- _Goal_:
Copy out the lines from the line with "Task: Click the Snapshots sidebar icon" up to and including the line with "This screenshot has height=1074, width=1840.", exactly as they stand.

- _Material provided_:
-=-=-=-=-
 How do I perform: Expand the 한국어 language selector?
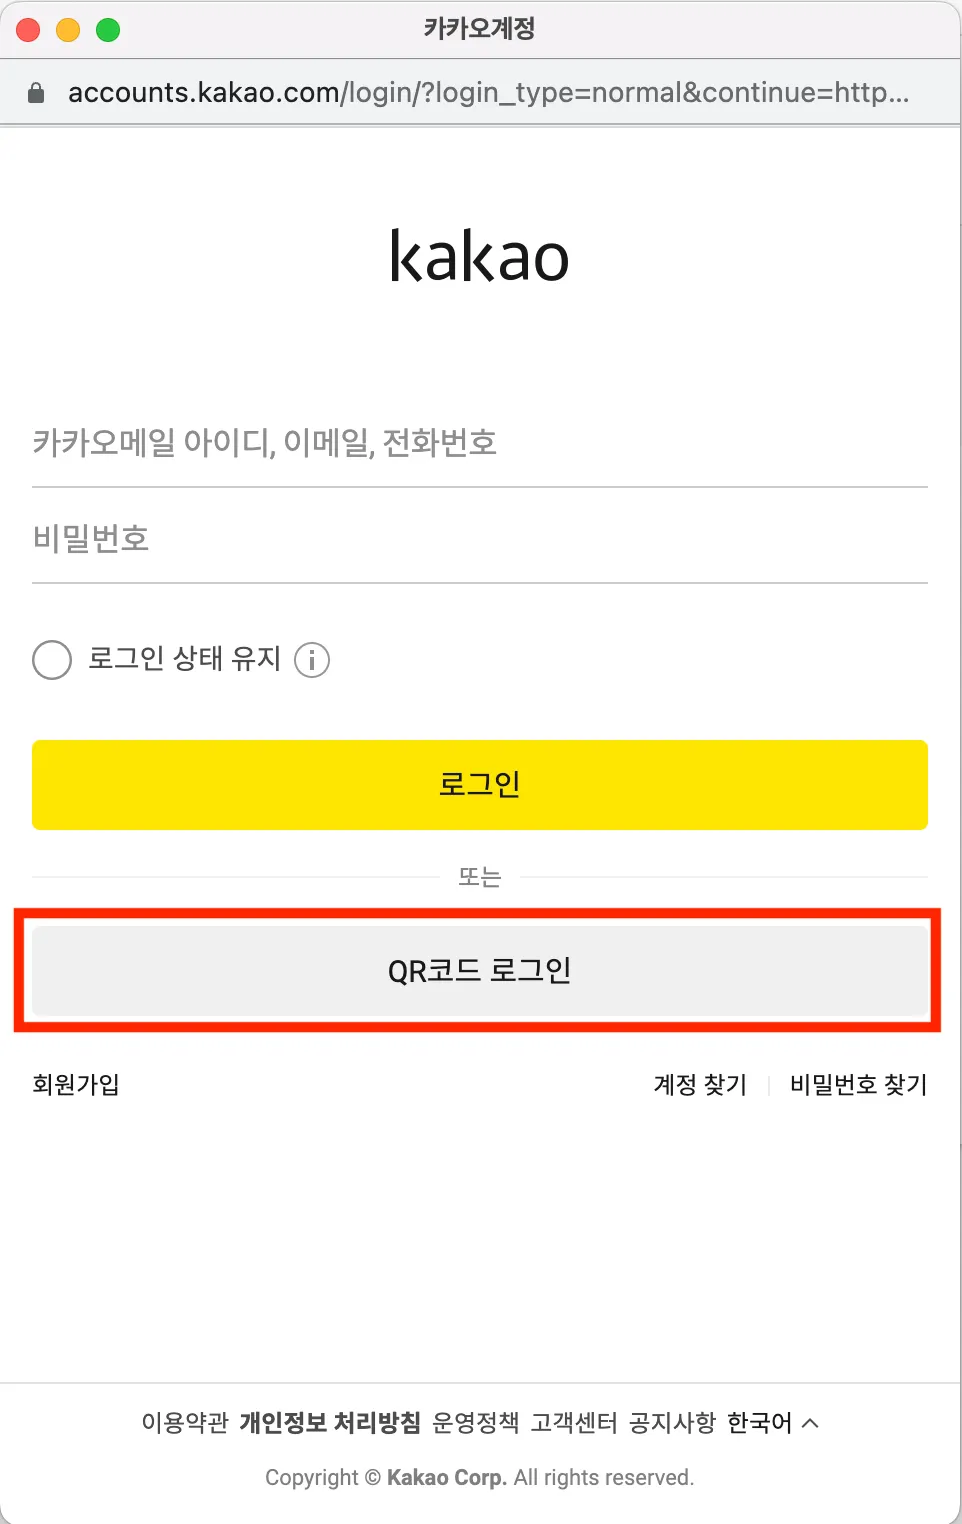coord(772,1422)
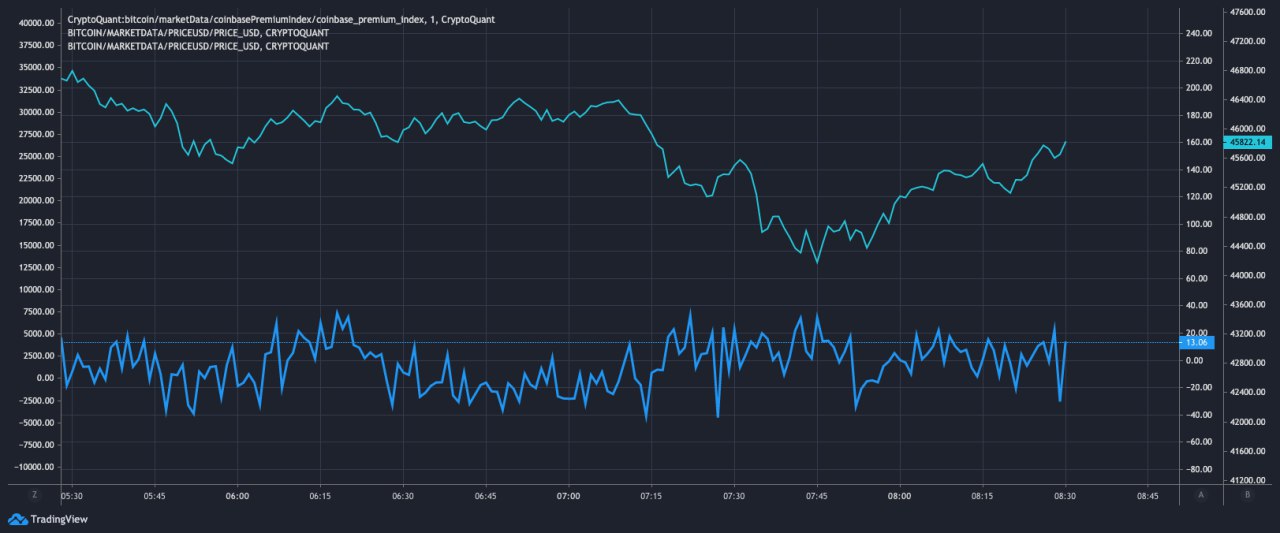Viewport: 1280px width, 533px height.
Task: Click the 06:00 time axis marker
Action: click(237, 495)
-=-=-=-=-
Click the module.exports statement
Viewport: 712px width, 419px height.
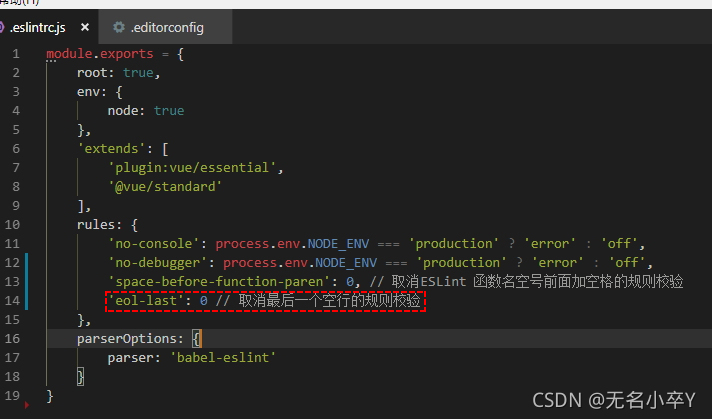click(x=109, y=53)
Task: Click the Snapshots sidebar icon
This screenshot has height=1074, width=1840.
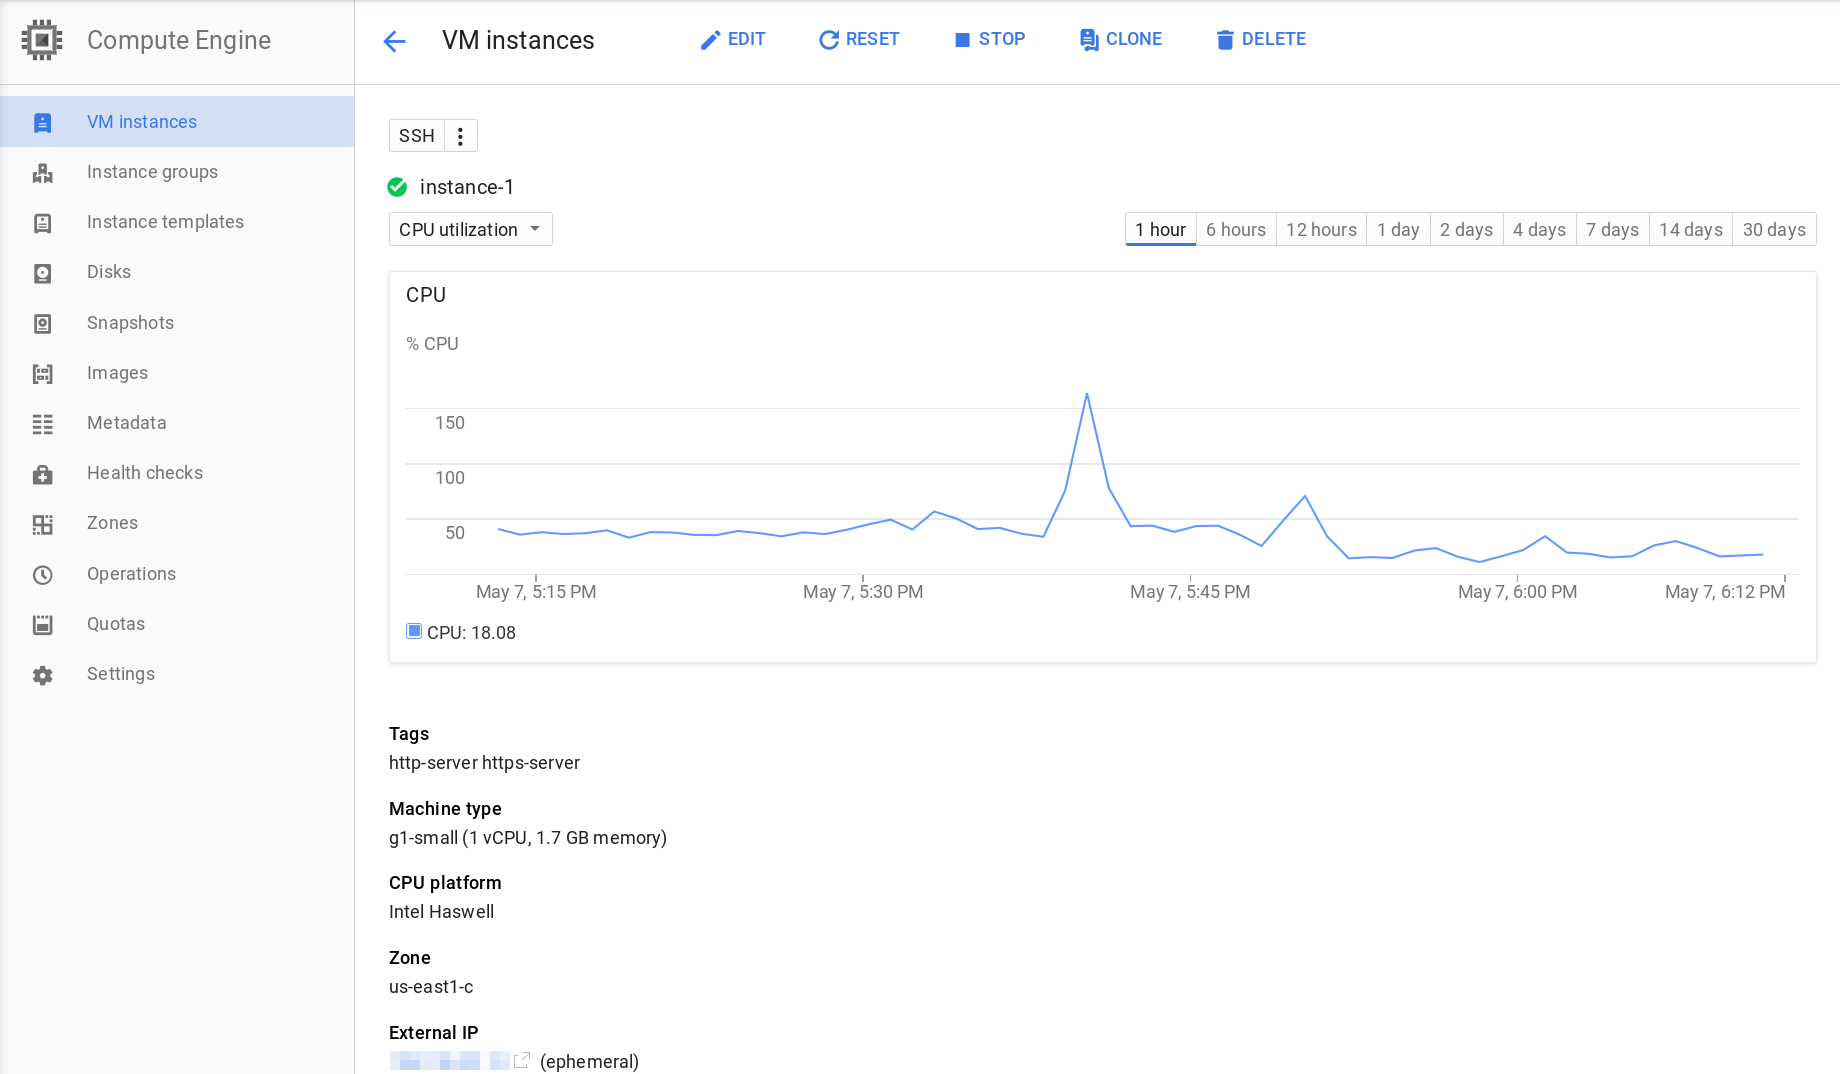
-=-=-=-=-
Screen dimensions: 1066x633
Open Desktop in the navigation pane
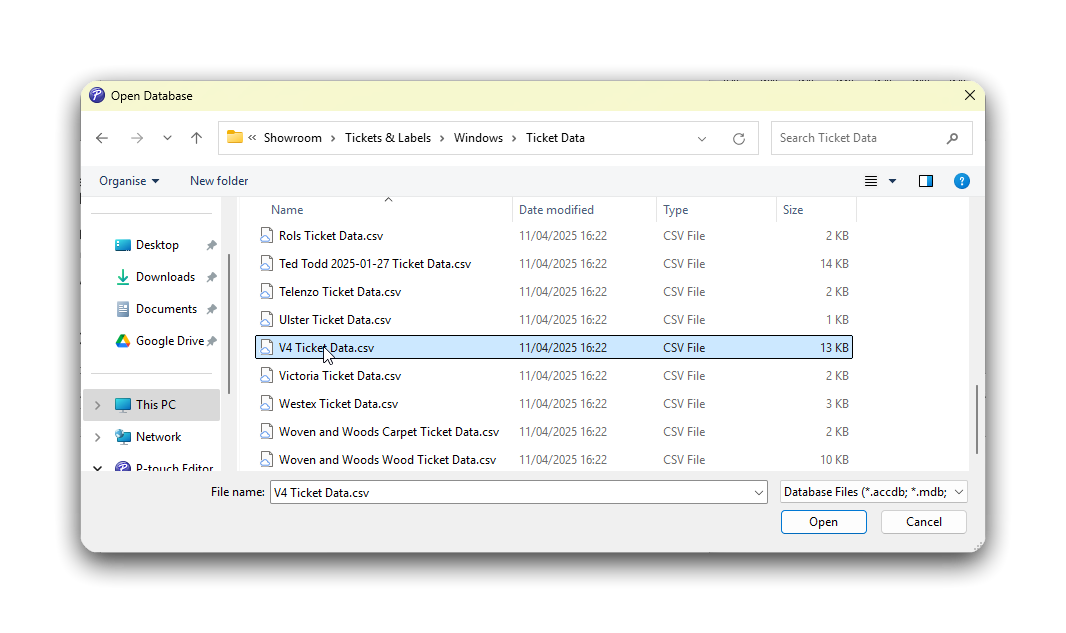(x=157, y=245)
-=-=-=-=-
- _Complete answer_:
Task: Click the Snapshots sidebar icon
This screenshot has height=1074, width=1840.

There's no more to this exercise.